Nasty Letters To Crooked Politicians

As we enter a new era of politics, we hope to see that Obama has the courage to fight the policies that Progressives hate. Will he have the fortitude to turn the economic future of America to help the working man? Or will he turn out to be just a pawn of big money, as he seems to be right now.

Wednesday, October 26, 2005


US death toll hits 2,000—grim milestone in a criminal war

By the WSWS Editorial Board
26 October 2005

Use this version to print | Send this link by email | Email the author

The number of US military personnel killed in the Iraq war passed 2,000 Tuesday with the Pentagon’s announcement of three more combat fatalities. This grim milestone is all the more tragic because the lives of these soldiers have been sacrificed in a war based upon lies.

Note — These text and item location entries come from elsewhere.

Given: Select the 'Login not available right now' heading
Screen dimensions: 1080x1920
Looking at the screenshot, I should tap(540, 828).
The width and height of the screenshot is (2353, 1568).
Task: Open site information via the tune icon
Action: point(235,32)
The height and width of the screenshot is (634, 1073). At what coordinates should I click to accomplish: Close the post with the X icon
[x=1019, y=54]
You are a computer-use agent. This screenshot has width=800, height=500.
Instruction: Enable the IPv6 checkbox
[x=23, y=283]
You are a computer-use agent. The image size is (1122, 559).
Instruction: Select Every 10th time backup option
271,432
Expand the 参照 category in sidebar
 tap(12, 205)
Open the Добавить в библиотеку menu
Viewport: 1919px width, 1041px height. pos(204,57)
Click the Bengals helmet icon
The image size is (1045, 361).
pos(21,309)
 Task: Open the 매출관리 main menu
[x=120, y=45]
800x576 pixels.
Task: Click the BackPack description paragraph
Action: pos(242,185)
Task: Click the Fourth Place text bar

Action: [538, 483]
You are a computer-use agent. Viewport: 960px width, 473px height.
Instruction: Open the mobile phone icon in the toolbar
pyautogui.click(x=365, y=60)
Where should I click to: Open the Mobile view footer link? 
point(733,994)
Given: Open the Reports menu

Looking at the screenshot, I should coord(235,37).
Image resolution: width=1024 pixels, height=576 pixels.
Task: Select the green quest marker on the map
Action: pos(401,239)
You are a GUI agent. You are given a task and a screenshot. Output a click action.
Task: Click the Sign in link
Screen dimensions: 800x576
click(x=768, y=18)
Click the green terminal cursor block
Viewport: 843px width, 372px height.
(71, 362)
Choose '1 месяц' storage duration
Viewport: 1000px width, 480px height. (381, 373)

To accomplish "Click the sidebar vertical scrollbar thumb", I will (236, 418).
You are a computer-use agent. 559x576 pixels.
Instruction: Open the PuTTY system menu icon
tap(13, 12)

They have been killed 7,000 miles from their homes fighting in a war launched for reasons that have never been publicly stated. The soldiers have died not to put an end to “terrorism” or secure “weapons of mass destruction”, but to seize control of Iraq’s strategic oil reserves and ensure the global dominance of the financial and corporate interests that determine the foreign policy of the United States.

In addition to the 2,000 killed, more than 15,000 have been wounded, many of them seriously. Thousands have lost limbs and many have suffered severe brain injuries. And many thousands more have returned mentally and emotionally traumatized from the carnage that they have both witnessed and inflicted.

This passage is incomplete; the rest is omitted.